-- begin Data for processing --
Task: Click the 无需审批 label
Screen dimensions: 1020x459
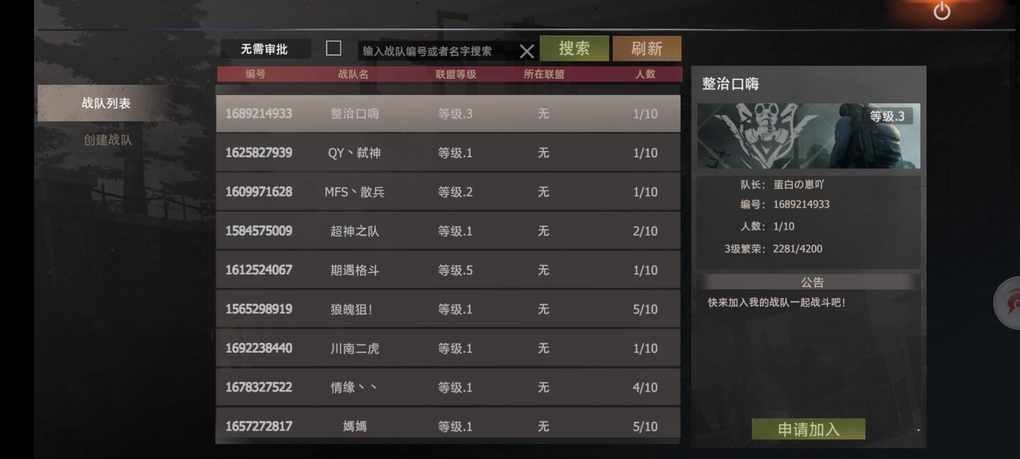Action: (x=264, y=49)
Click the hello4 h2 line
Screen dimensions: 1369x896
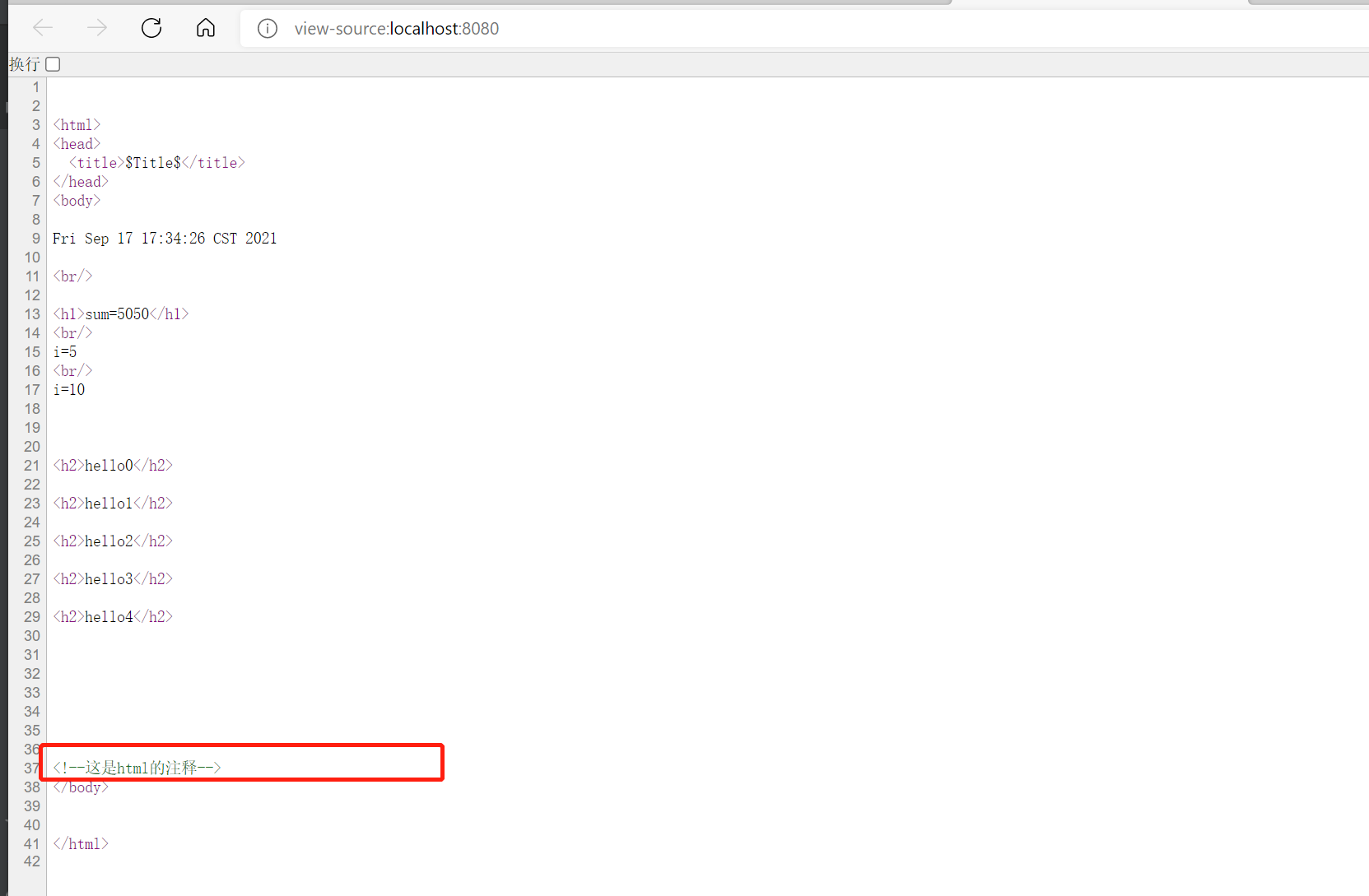click(x=113, y=617)
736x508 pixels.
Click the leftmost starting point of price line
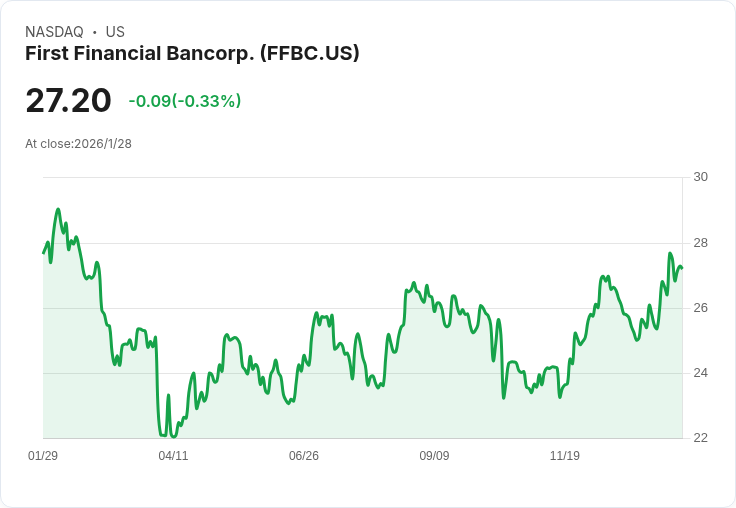pos(44,253)
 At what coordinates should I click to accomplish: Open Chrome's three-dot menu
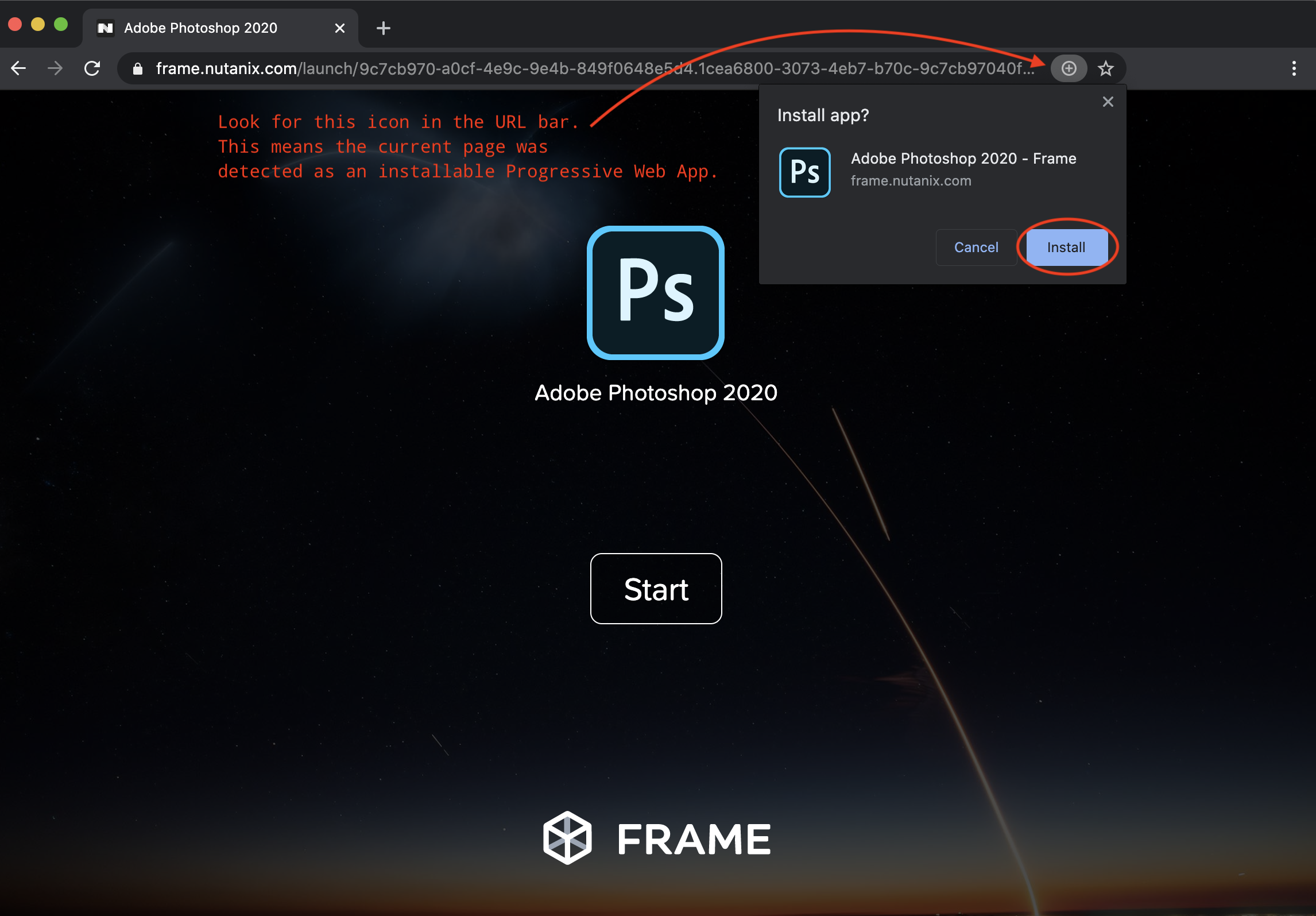[x=1294, y=68]
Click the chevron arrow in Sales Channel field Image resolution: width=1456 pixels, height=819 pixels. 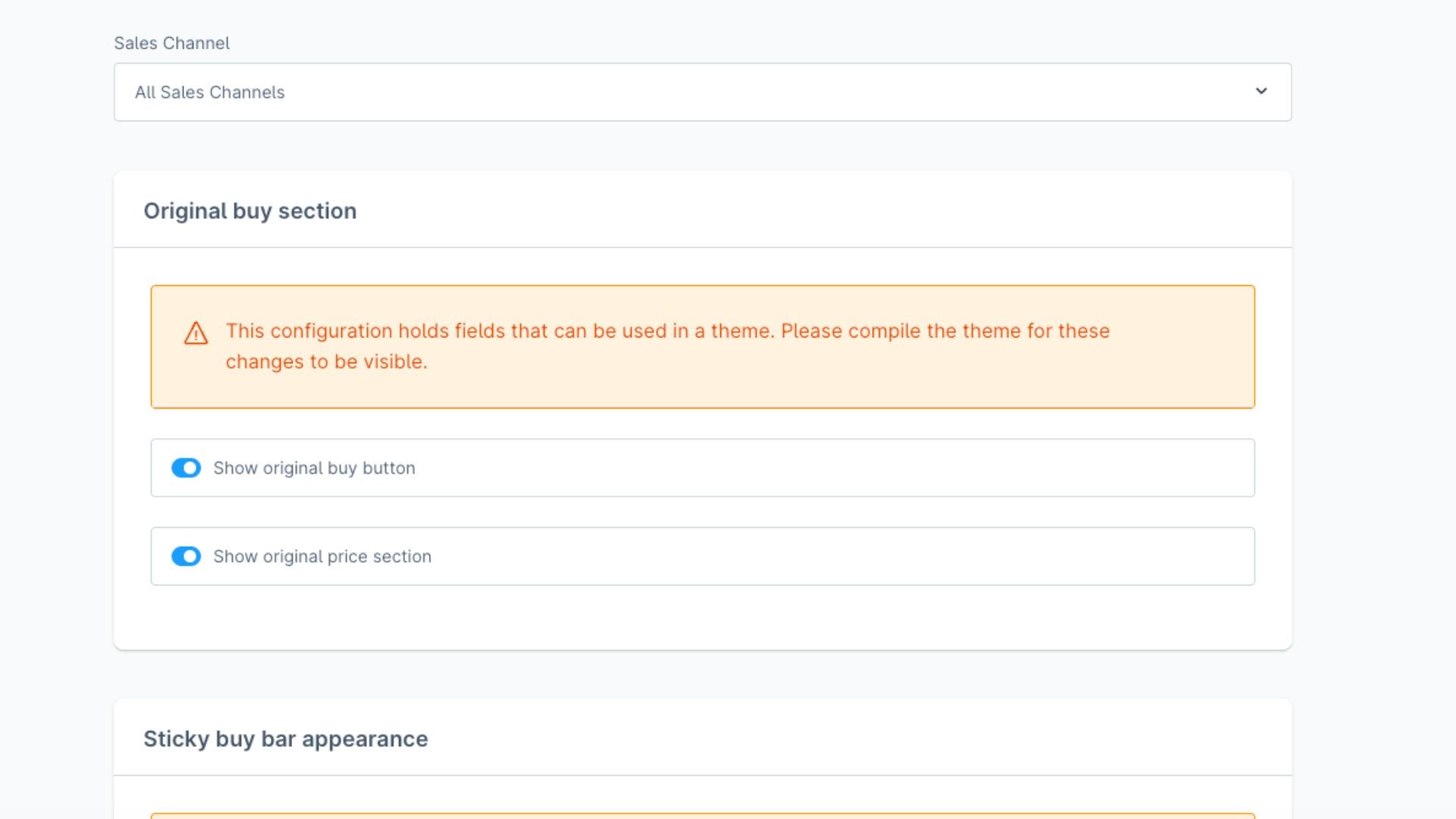(1261, 91)
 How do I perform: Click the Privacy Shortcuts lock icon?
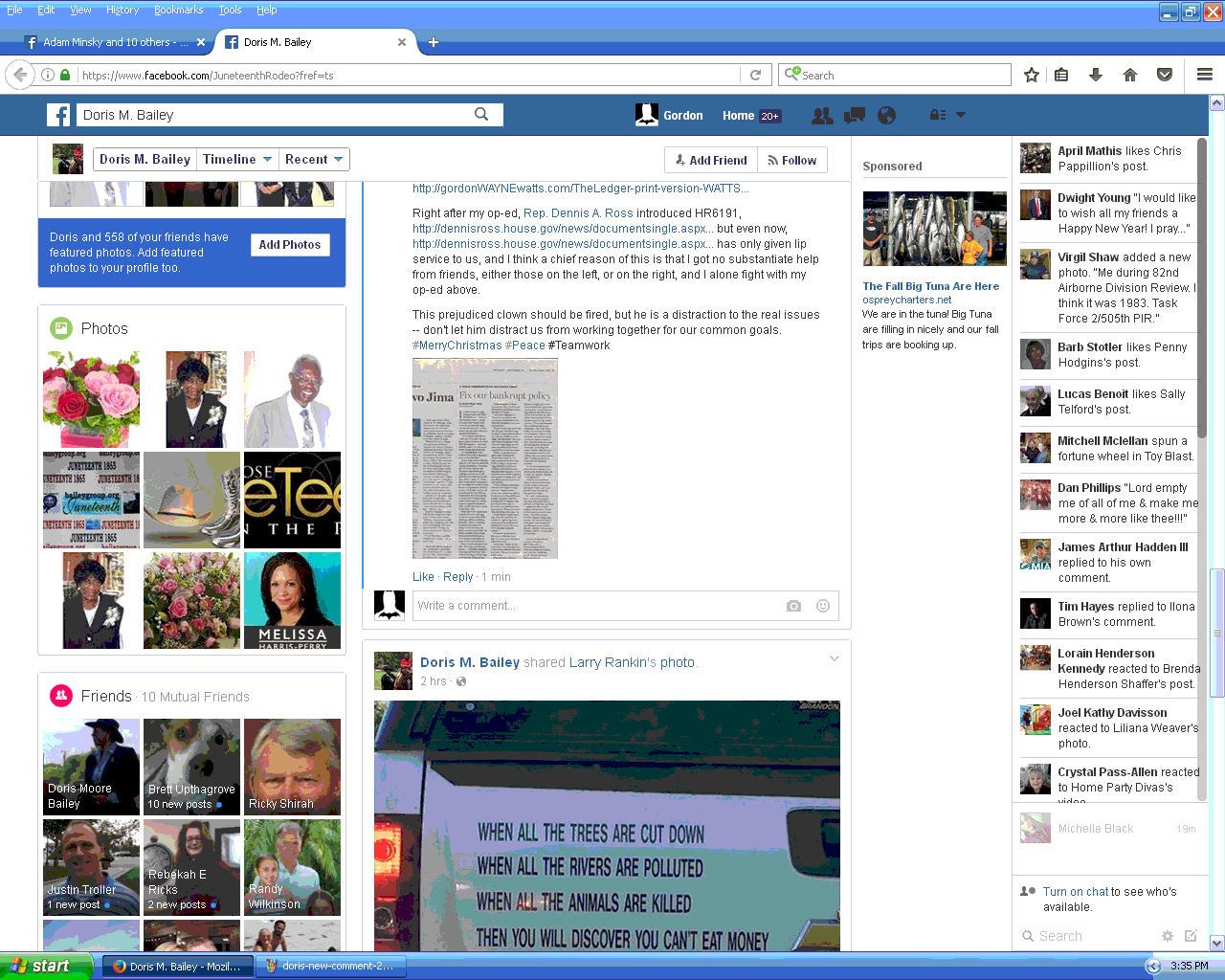point(938,115)
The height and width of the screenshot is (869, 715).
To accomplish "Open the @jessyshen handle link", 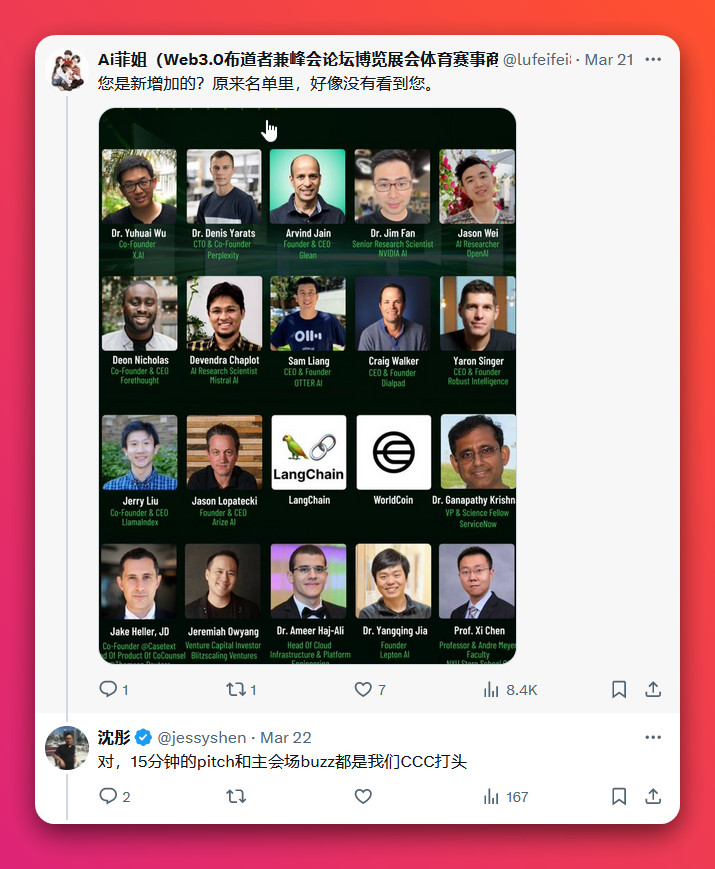I will click(x=202, y=738).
-- end Data for processing --
The problem: Rewrite the listing lines from the line containing "736x508 pixels." through the line containing "[x=1294, y=68]", both included, replacing "three-dot menu" with "overflow menu" and changing nothing else. Omit the pictures from your answer.

Finished task:
736x508 pixels.
Click the leftmost starting point of price line
pos(44,253)
 At what coordinates should I click to accomplish: Open Chrome's overflow menu
[x=1294, y=68]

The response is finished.